> **PROBLEM STATEMENT**:
Copy out the entries between the line holding "Where should I click to: Open the スポーツ" and the line holding "Screen dimensions: 1024x863", inclusive, keeping every line unchanged.

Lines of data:
------------------------------------------------
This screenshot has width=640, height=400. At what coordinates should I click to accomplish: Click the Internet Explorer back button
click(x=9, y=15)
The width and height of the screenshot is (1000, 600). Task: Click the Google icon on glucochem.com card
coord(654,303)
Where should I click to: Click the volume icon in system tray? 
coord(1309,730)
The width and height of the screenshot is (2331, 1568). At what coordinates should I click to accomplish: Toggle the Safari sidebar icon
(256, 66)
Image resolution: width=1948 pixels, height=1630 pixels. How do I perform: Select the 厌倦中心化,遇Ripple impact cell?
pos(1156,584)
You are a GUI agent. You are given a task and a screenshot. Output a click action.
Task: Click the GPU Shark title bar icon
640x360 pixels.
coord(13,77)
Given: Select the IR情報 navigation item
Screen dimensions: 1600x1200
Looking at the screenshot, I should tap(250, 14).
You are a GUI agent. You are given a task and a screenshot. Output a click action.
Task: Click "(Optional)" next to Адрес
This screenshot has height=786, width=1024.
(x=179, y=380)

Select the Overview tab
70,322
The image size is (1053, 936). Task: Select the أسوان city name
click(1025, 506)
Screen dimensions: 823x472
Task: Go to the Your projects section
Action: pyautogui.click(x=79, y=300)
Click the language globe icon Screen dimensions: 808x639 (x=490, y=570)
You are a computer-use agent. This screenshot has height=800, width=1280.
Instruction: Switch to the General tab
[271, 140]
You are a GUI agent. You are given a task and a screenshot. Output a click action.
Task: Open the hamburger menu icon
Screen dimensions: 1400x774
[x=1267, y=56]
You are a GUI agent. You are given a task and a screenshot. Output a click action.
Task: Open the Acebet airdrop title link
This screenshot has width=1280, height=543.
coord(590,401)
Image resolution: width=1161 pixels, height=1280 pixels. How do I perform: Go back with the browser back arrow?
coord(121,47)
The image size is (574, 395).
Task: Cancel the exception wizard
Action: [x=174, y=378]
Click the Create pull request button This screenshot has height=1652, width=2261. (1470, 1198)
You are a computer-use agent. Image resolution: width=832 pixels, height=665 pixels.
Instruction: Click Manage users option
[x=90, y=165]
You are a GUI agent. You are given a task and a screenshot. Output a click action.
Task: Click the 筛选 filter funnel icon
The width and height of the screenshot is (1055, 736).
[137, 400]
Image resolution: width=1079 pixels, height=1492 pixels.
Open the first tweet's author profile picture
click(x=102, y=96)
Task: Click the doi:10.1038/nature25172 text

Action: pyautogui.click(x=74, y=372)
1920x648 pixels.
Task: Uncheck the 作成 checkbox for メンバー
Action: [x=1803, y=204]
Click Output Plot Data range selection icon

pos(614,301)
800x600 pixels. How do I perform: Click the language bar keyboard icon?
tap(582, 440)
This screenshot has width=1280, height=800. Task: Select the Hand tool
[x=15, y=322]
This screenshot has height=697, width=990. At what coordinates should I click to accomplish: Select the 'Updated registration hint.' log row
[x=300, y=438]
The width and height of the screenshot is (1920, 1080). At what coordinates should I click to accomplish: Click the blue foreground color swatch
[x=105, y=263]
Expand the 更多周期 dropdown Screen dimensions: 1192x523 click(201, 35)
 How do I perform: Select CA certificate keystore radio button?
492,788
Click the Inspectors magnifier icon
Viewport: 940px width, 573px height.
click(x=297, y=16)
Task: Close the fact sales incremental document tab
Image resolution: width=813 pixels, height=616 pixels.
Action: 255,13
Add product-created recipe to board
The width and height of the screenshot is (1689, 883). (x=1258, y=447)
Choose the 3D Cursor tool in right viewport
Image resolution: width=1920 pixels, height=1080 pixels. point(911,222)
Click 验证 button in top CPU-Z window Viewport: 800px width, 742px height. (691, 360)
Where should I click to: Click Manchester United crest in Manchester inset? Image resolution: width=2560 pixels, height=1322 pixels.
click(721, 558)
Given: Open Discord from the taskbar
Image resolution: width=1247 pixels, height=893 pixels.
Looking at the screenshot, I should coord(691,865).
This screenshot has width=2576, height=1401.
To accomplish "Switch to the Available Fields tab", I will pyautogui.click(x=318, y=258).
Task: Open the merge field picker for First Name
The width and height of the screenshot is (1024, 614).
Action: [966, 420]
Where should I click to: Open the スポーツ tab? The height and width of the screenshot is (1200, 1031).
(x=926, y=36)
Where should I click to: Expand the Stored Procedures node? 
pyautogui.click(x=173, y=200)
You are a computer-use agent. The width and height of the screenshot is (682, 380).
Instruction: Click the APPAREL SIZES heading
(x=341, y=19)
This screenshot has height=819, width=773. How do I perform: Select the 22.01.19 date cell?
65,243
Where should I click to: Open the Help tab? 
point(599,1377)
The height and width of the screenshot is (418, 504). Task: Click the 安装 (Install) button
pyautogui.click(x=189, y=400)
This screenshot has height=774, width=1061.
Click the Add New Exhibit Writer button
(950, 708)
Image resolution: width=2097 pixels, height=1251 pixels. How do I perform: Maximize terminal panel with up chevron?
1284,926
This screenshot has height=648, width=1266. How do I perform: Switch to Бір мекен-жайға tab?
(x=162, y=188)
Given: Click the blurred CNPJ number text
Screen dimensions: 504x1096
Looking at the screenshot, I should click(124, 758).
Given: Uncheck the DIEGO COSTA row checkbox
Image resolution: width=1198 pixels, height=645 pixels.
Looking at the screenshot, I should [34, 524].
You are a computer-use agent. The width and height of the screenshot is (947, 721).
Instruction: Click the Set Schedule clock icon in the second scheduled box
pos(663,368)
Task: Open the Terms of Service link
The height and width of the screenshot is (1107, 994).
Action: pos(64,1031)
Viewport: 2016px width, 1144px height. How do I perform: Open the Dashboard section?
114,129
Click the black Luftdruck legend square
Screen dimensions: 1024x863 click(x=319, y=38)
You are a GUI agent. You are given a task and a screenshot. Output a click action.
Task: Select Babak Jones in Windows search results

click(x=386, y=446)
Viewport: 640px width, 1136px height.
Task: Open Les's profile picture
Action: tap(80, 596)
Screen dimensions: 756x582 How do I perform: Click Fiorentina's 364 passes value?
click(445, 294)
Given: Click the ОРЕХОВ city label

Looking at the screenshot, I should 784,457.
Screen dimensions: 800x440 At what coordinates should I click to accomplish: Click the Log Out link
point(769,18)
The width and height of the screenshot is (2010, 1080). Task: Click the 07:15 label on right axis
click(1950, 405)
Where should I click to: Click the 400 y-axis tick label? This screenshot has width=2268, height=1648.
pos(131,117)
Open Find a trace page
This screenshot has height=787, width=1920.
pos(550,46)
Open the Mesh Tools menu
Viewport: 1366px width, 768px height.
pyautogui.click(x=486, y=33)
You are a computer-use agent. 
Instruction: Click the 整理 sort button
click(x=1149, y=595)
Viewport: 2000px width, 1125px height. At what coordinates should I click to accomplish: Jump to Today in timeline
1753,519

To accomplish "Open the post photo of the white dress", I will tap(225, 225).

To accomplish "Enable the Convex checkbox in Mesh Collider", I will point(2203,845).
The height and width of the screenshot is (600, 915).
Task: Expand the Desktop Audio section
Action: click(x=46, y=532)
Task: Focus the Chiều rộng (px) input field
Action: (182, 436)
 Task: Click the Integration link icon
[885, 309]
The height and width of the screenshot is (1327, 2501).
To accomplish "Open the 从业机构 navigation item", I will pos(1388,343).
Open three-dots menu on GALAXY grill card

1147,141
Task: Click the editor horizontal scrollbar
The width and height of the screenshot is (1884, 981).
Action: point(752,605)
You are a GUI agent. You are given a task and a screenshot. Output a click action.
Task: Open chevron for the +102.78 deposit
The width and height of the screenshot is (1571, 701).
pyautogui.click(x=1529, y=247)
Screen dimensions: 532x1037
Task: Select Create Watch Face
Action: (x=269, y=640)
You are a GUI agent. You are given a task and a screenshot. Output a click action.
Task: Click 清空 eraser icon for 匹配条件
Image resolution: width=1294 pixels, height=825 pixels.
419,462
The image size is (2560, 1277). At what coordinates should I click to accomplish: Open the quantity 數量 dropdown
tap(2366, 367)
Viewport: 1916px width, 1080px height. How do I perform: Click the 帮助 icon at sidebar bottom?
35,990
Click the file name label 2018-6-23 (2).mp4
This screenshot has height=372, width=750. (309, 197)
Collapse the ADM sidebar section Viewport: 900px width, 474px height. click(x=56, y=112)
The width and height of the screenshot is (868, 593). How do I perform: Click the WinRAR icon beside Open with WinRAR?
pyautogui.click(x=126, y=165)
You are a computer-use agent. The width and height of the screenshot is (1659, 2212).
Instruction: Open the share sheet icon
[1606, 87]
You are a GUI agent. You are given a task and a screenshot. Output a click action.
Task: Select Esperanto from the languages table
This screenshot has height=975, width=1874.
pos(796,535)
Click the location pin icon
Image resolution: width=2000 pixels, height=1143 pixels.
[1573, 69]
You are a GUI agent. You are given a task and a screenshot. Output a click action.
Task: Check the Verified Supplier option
------------------------------------------------
> **SOLUTION FOR THIS TASK**:
Where should I click to: Open the スポーツ tab? The height and width of the screenshot is (1200, 1031).
(x=926, y=36)
Where should I click to: Expand the Stored Procedures node? 
pyautogui.click(x=173, y=200)
You are a computer-use agent. The width and height of the screenshot is (682, 380).
Instruction: Click the APPAREL SIZES heading
(x=341, y=19)
This screenshot has height=819, width=773. How do I perform: Select the 22.01.19 date cell?
65,243
Where should I click to: Open the Help tab? 
point(599,1377)
The height and width of the screenshot is (418, 504). Task: Click the 安装 (Install) button
pyautogui.click(x=189, y=400)
This screenshot has height=774, width=1061.
Click the Add New Exhibit Writer button
(950, 708)
Image resolution: width=2097 pixels, height=1251 pixels. How do I perform: Maximize terminal panel with up chevron?
1284,926
This screenshot has height=648, width=1266. How do I perform: Switch to Бір мекен-жайға tab?
(x=162, y=188)
Given: Click the blurred CNPJ number text
Screen dimensions: 504x1096
Looking at the screenshot, I should click(124, 758).
Given: Uncheck the DIEGO COSTA row checkbox
Image resolution: width=1198 pixels, height=645 pixels.
Looking at the screenshot, I should [34, 524].
You are a computer-use agent. The width and height of the screenshot is (947, 721).
Instruction: Click the Set Schedule clock icon in the second scheduled box
pos(663,368)
Task: Open the Terms of Service link
The height and width of the screenshot is (1107, 994).
Action: pos(64,1031)
Viewport: 2016px width, 1144px height. How do I perform: Open the Dashboard section?
114,129
Click the black Luftdruck legend square
Screen dimensions: 1024x863 click(x=319, y=38)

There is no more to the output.